True, the foundation named 25-year Monsanto veteran Rob Horsch to the position of "senior program officer, focusing on improving crop yields in sub-Saharan Africa."

Yet its flagship program for African ag, the Alliance for a Green Revolution in Africa (AGRA), explicitly distances itself from GMOs. "AGRA does not fund the development of GMOs," the organization's Web site states.

But AGRA -- co-funded by the Rockefeller Foundation, proud sponsor of the original Green Revolution -- is just part of what Gates does around African ag. What precisely is the foundation getting up to over there? Is it pushing GMOs on African smallholder farms?


Earlier on we wrote about GSK inside the Gates Foundation (Head of Global Health), but what many people overlook is that fact that there are Monsanto employees inside the Gates Foundation. They use the Gates Foundation as a seemingly 'charitable' lobby vehicle through which to advance the companies' objectives, often at the expense of the public (which pays government tax to be funneled into patents on drugs for the developing world). It's a simple matter of economics, creating scarcity with patents while profiting from massive tax-free investments.

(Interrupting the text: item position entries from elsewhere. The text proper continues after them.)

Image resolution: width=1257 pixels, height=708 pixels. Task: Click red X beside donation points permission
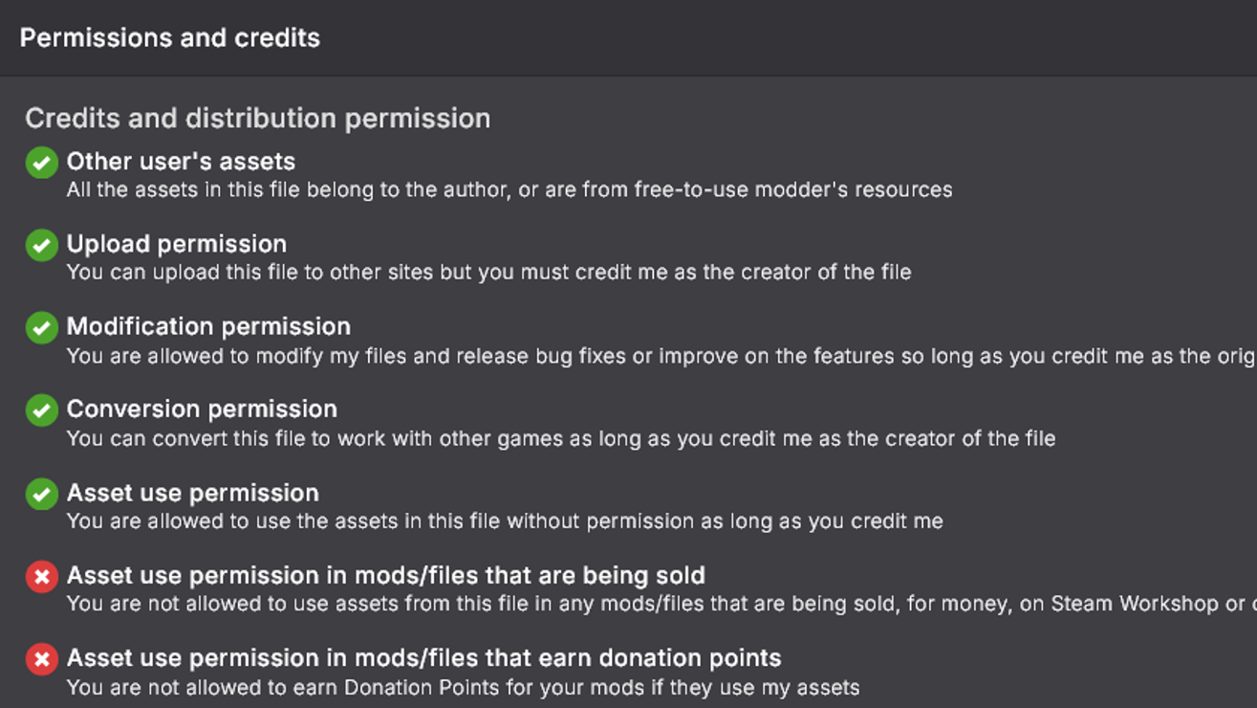coord(41,659)
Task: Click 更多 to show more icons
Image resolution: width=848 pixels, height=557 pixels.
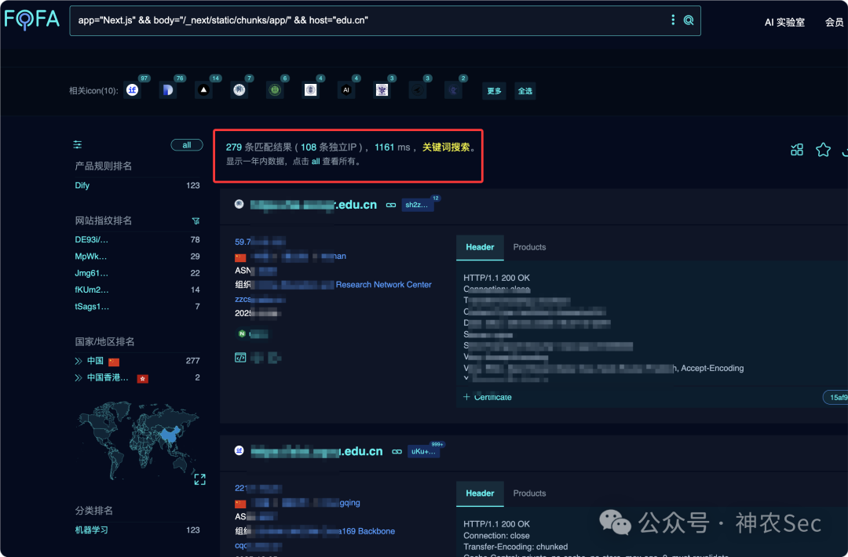Action: click(494, 91)
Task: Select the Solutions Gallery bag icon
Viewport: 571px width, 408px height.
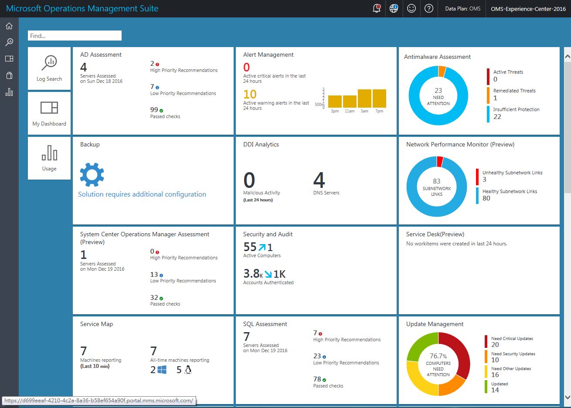Action: [x=9, y=75]
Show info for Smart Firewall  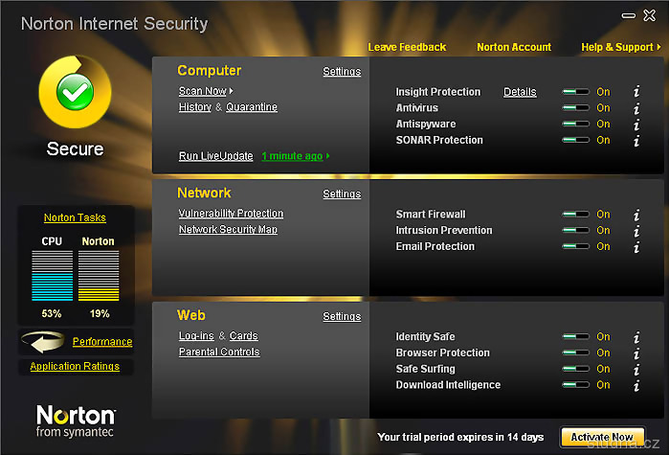(x=636, y=215)
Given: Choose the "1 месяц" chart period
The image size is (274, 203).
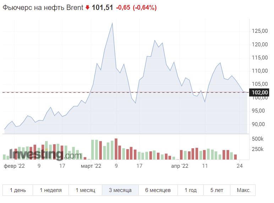Looking at the screenshot, I should 85,190.
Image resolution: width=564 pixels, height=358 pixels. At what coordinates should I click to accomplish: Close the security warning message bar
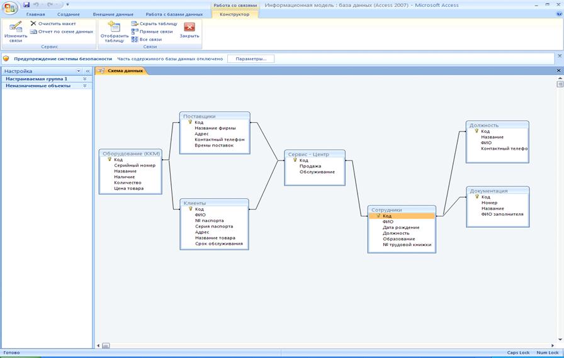(x=559, y=56)

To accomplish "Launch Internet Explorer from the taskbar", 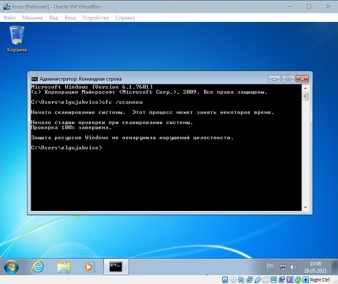I will (x=38, y=267).

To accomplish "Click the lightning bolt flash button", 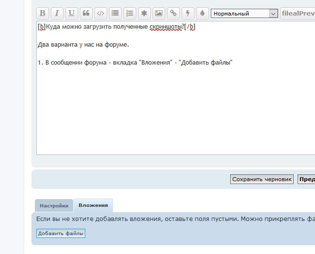I will [x=188, y=14].
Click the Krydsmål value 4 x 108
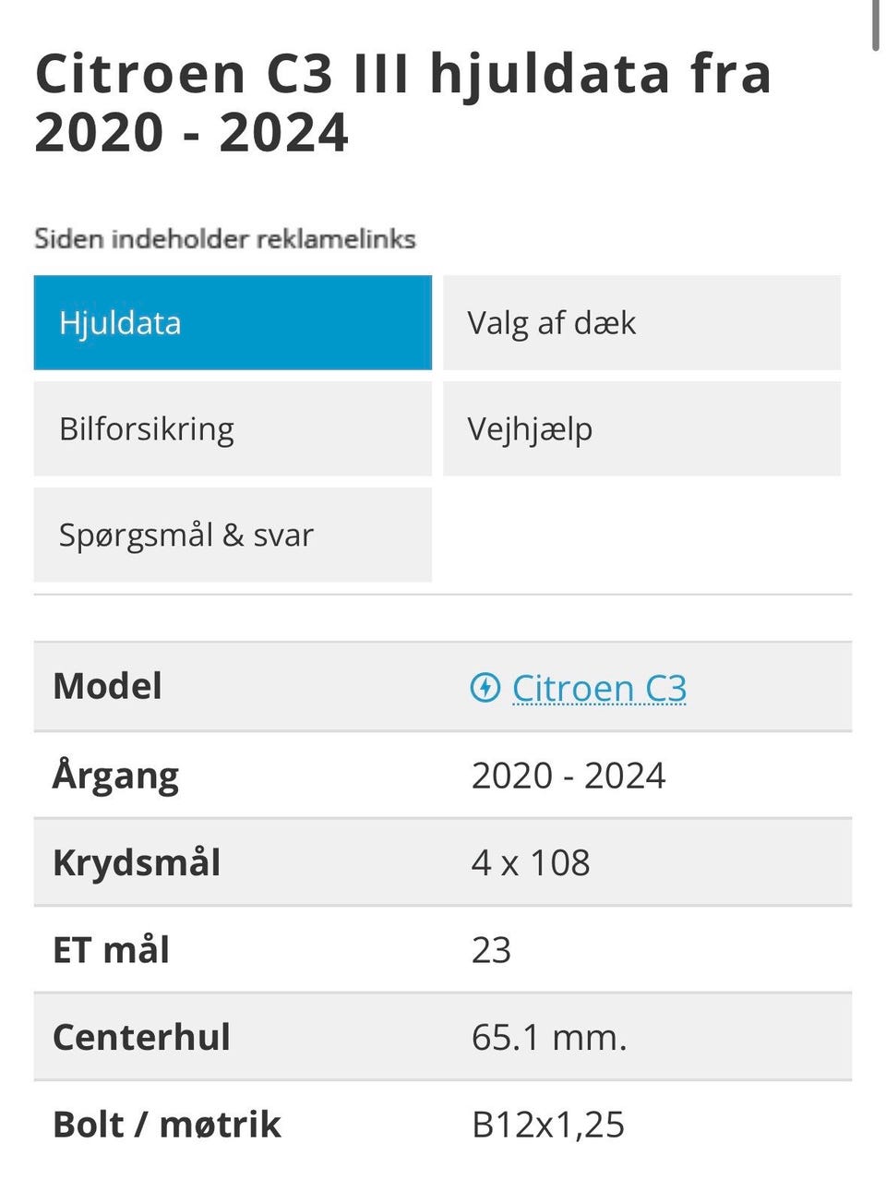886x1192 pixels. pyautogui.click(x=531, y=862)
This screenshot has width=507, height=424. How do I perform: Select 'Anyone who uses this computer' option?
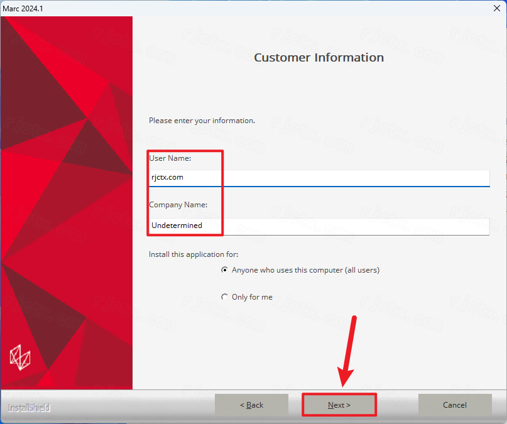[224, 270]
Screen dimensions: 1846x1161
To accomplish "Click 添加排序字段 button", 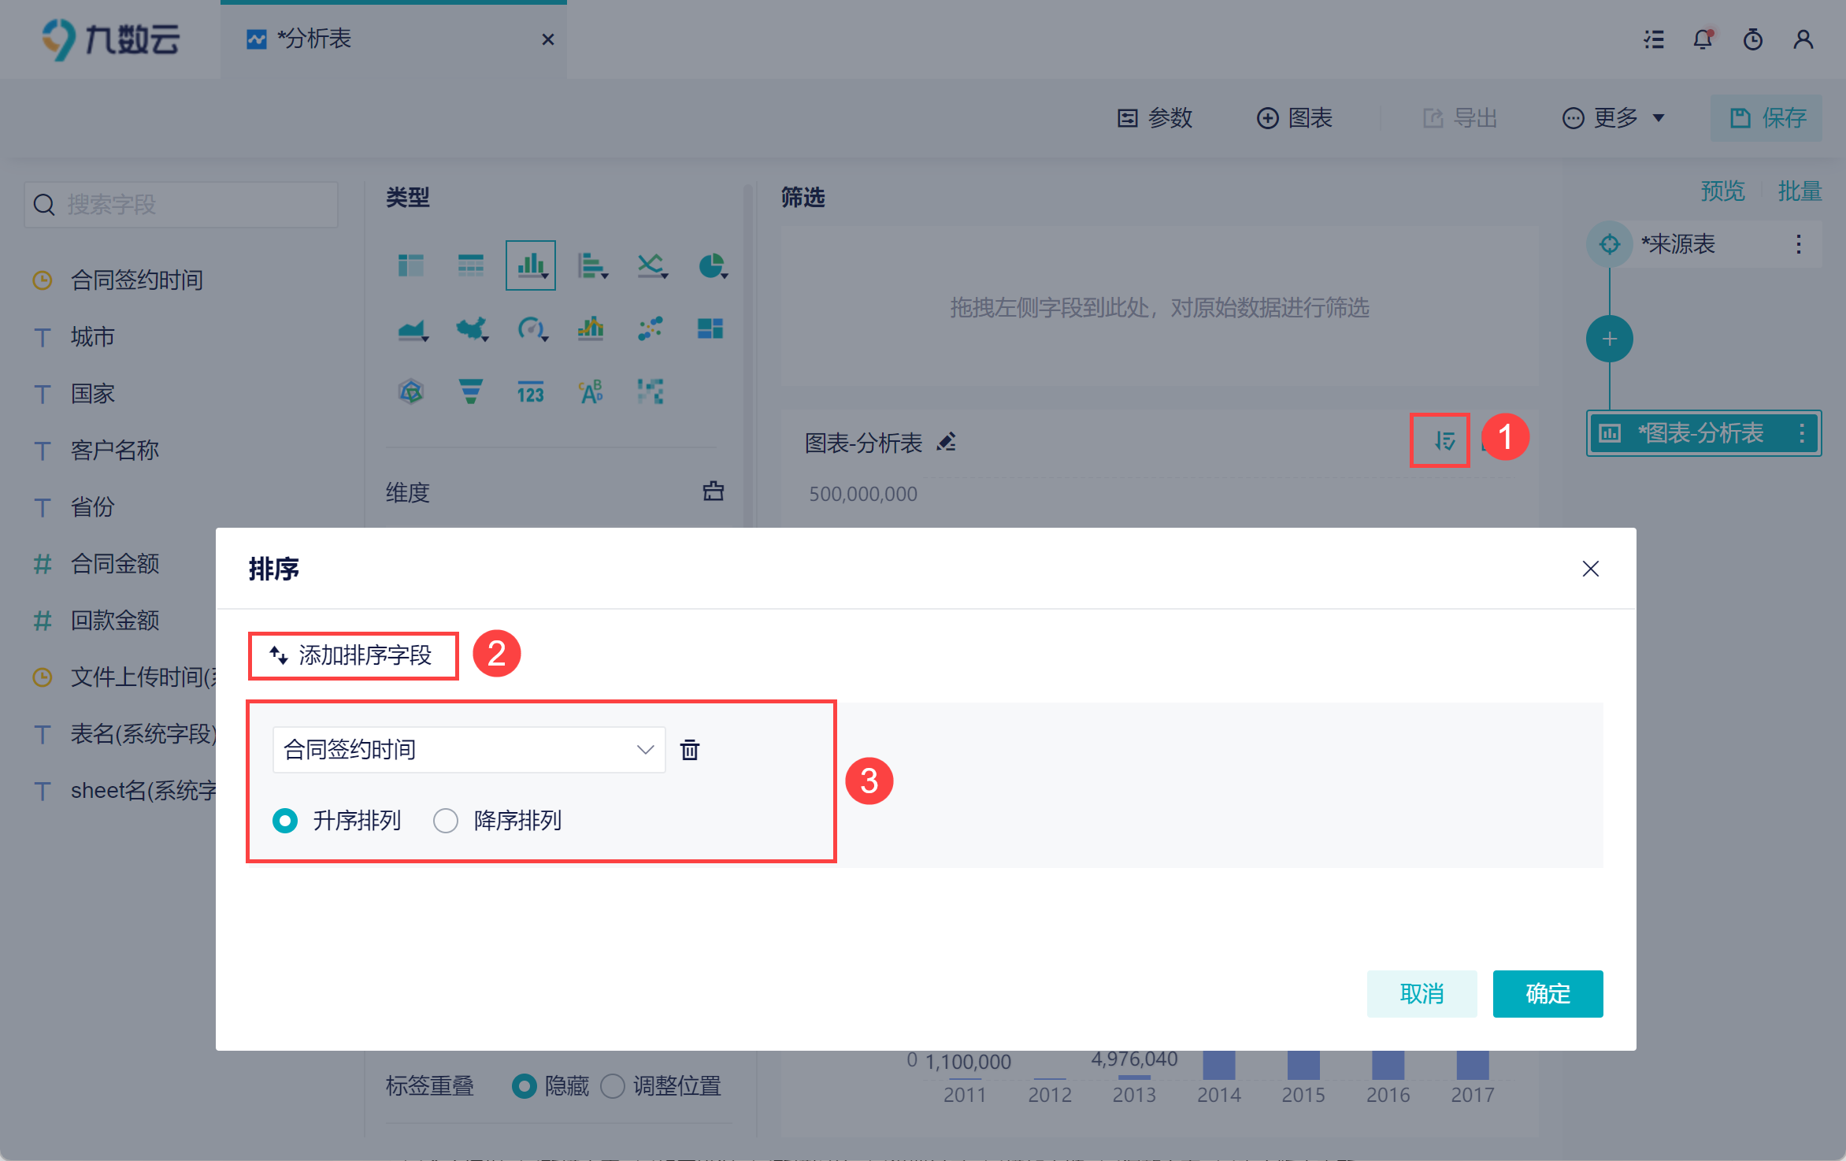I will [x=353, y=655].
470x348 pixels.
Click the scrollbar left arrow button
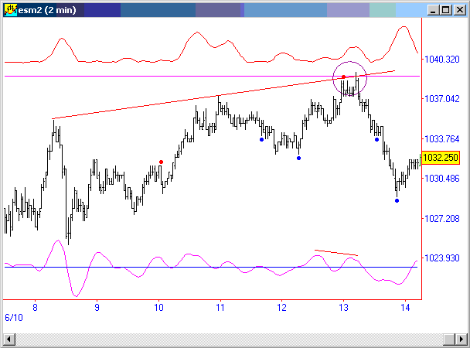tap(9, 339)
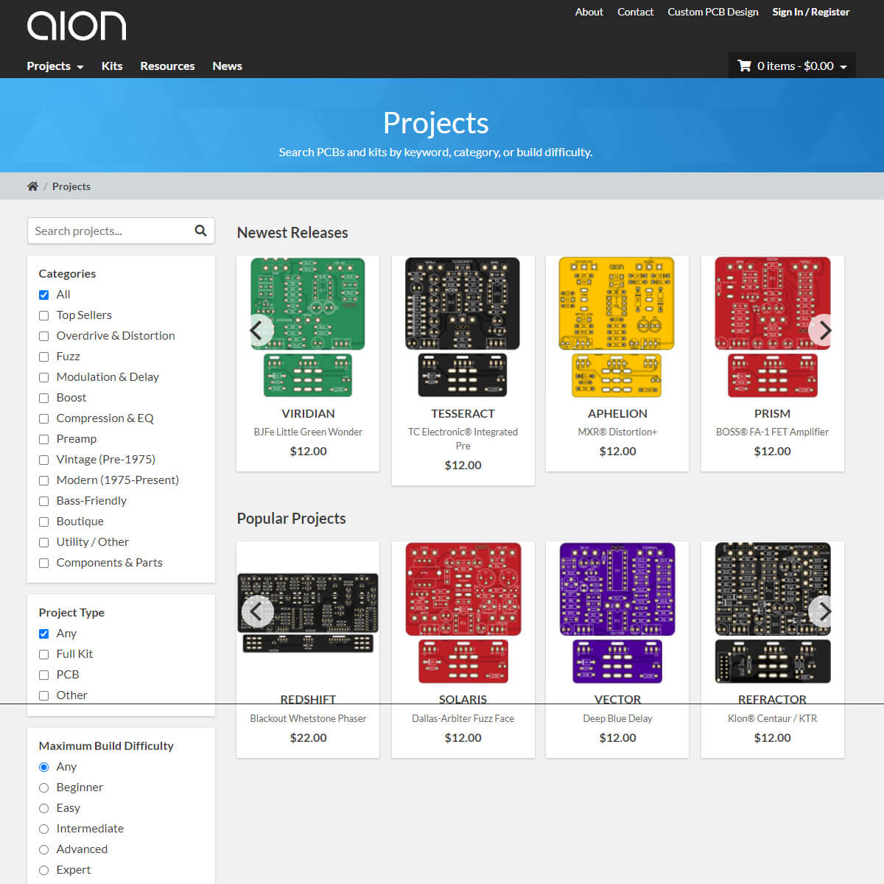Click the search magnifier icon
Viewport: 884px width, 884px height.
(x=200, y=231)
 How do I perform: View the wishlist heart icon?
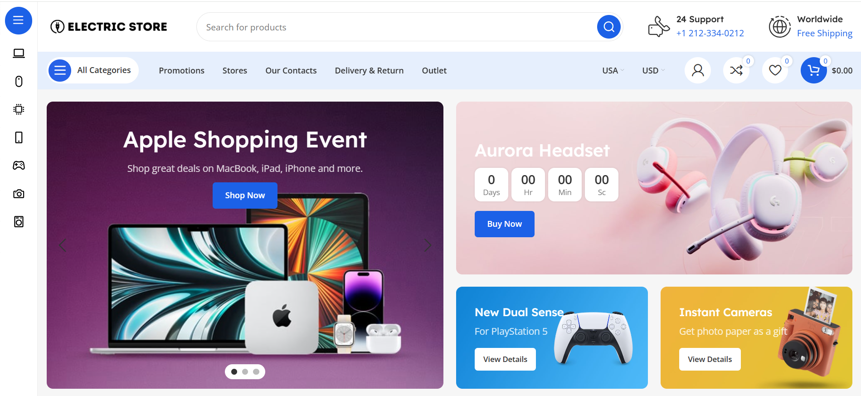[x=775, y=70]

There is another couple of new articles worth paying attention to:

Critics castigate Gastes Foundation on policy demands; India launches native H1N1 vaccines;



[...]

While the Gates Foundation has been widely lauded for its work on a wide range of initiatives, including financing research on new vaccines to guard against common killers in developing nations, some critics have emerged to caution against the foundation's demands to "toe the line" on its position in policy debates.


Watch another man from the Gates Foundation offering "farming aid" (possibly a veiled reference to GMO):

Prior to joining the Obama Administration, Shah served as director of Agricultural Development in the Global Development Program at the Bill and Melinda Gates Foundation. In his seven years with the Gates Foundation, Shah served as the Foundation's director of Strategic Opportunities and as deputy director of policy and finance for the Global Health Program.


They are getting increasingly connected to politics. Last week in The Times of India:

Obama appoints Indian-American to head U.S National Science Foundation



[...]

Clinton has Rajiv Shah, a former Gates Foundation executive and health expert, heading the USAID.


Clinton is connected to Bill Gates in ways that we explained before. When it comes to the Gates Foundation, former staff is often pursuing similar agendas after departure. To quote this new press release:

Academic Pharmacy Continues to Expand its Horizons at 2010 AACP Annual Meeting



[...]

He was the first business executive to serve as a public school superintendent and was the first executive director for the Bill & Melinda Gates Foundation.